Dayton Ward said something on Twitter the other day (about Apollo 11) that prompted some musing that I really wished
James Michener's Space were available on DVD, because I could imagine a binge watch of
The Right Stuff and
From the Earth to the Moon and
Apollo 13 and
Space (even though that's fictional) all in close proximity. Then I realized that I probably had never read Michener's novel, and when coincidentally
Space appeared in a bargain ebook newsletter the next day I took that as a sign and bought the book immediately.
Space tells a fictionalized version of the story of the American space program, beginning during World War II and carrying on through about 1980, give or take, as seen through the eyes of four men (a World War II Navy veteran and United States senator, a Navy pilot of the Korean War who becomes a test pilot, an engineer from the German rocket program who dreams of multi-stage rockets, and an American civilian engineer who helps the German engineers escape from Germany to work for the United States government on their rocket program) and the people around them.

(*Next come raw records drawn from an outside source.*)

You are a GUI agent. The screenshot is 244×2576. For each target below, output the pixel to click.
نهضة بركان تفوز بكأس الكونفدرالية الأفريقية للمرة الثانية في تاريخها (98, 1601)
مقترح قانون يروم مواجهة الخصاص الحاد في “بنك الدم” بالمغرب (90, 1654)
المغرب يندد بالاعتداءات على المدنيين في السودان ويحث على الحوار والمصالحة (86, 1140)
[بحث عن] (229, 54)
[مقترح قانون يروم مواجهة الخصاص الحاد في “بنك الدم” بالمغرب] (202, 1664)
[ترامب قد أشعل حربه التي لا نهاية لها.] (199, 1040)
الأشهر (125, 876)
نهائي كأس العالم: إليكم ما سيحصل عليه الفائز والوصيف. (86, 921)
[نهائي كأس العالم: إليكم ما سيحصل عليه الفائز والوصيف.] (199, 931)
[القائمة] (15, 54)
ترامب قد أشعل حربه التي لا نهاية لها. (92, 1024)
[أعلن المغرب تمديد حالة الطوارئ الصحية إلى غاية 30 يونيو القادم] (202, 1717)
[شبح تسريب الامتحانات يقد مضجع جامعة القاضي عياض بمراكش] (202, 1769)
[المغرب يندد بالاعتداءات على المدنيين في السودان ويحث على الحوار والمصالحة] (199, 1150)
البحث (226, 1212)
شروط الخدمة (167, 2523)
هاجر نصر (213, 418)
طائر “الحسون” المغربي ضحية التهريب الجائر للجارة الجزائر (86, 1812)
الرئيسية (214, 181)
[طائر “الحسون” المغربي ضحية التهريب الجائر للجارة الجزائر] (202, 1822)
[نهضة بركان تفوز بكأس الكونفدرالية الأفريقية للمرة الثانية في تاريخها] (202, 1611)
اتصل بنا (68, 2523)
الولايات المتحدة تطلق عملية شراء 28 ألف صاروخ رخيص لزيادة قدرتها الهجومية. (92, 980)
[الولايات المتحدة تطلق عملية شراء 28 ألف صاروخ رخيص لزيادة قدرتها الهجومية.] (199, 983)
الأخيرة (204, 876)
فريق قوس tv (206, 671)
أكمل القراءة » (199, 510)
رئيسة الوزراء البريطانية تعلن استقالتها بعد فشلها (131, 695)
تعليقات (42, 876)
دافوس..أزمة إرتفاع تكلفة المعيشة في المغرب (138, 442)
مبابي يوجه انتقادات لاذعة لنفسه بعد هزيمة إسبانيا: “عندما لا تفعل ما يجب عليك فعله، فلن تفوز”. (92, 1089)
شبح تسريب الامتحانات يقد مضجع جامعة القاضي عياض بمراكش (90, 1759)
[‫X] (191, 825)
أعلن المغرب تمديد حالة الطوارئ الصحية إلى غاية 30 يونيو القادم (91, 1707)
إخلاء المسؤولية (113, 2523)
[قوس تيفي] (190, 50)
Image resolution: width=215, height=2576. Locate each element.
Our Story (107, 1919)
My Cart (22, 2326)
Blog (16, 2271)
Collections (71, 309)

I have not finished the book yet -- like 95% of Michener's work, it's a doorstopper, even as an ebook -- and Sputnik hasn't even been launched by the Soviets. Yet, I wanted to talk about one aspect of Michener's book that I find absolutely fascinating.
Space is an alternate history. Not in the sense that Michener created fictional characters to tell a story about the factual events around early American space exploration. In the sense that the United States of
Space is not our United States. It has at least two additional states -- Fremont and Red River. Fremont is sort of in the Kansas/Nebraska/Colorado area, but it doesn't replace any of these, as those states also exist. Red River, at least to where I am, is a little more difficult to figure out, but it's somewhere near the Ozarks (since the Senator from Red River talks about hunting in the Ozarks). Perhaps Red River is like West Virginia, a part of Arkansas that broke away from the state during the Civil War and formed its own Northern-aligned government. Fremont is a bit harder to figure, because its major cities (named after Daniel Webster, Henry Clay, and John C. Calhoun) don't align with any known cities, but I can almost imagine a scenario where it was admitted during the Civil War, much as Nevada was, in order to pad the Electoral College for the Republican Party. Yet, in the early 1950s there are still only 96 Senators, indicating 48 states, so which states do not exist? Are states we know combined into one in Michener's alternate history? Possibly the Dakotas admitted as a single state, and Arizona and New Mexico as a single state?
Michener is trying to tell a story about the space program, and I'm trying to figure out his alternate history's point of departure.
As for the book itself, it's fine. Michener can sometimes be frustrating to read because his characters are underdeveloped (frankly, I don't understand Elinor Grant and her motivations at
all) or because he pulls his narrative POV back
so far that it feels like mental whiplash. Still, there are moments of subtlety and genius, like an early passage that prefigures Carl Sagan's own "Pale Blue Dot."